Review: Rare Exports – A Christmas Tale

Director: Jalmari Helander

Stars: Onni Tommila, Jorma Tommila, Tommi Korpela

***originally written 4 January 2011***

Better late than never, ey? The time to see this movie has possibly passed. But I committed to reviewing the movies I saw at the cinema, and last week, thanks very kindly to a couple friends, I was able to catch Rare Exports: A Christmas Tale.

This is not a Christmas movie to watch with the whole family. Especially, especially not the children. Show this movie to children and they will hate you. Their parents will hate you. Actually, I can think of a few kids who would probably love it. But their parents WILL HATE YOU.

What we’re dealing with here is a festive movie that is anything but festive, in which Santa Claus is to be feared. Where setting a man-trap in a fireplace on Christmas Eve is not an unresonable activity. Rare Exports is a prequel to a couple of short films that I must admit I haven’t seen. I’ve heard nothing but praise for them. I’ll seek them out. If this movie’s goal is to gather more exposure for those shorts then it is a success. If, that is, Rare Exports needs any more ‘exposure’…

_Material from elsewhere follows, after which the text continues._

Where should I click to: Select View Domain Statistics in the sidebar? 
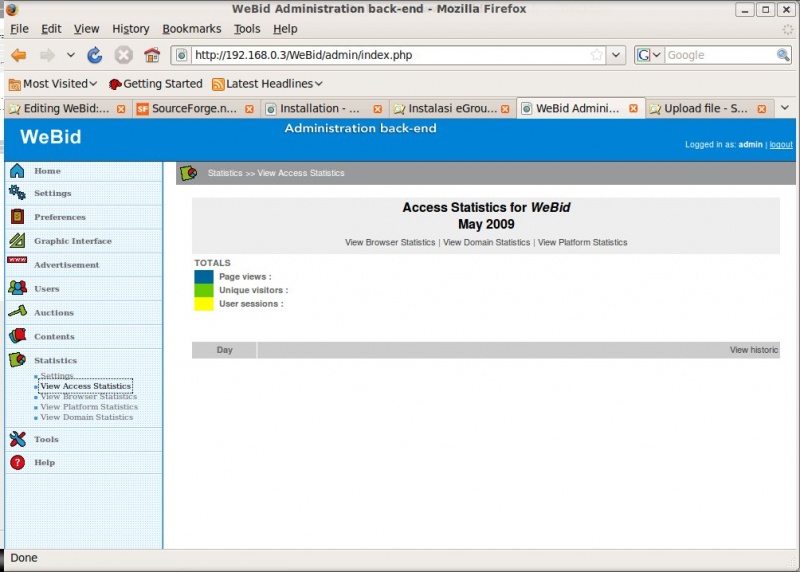point(86,417)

So, now that I’ve jabbered a little incoherently, what’s it all about? In a nutshell, young Pietari lives on a reindeer ranch with his father. They live in a small community that survives thanks to the money they make farming reindeer for their meat. They also live close to a large mountain where an American team of explorers are trying to unearth a buried object of power. Typically enough for Americans, they’re using explosives to get to it. Pietari comes to the conclusion, thanks to a dusty-o’l-book, that the object of power is the original Santa Claus; a terrifying beast, not the ‘Coca-Cola’ version more widely celebrated.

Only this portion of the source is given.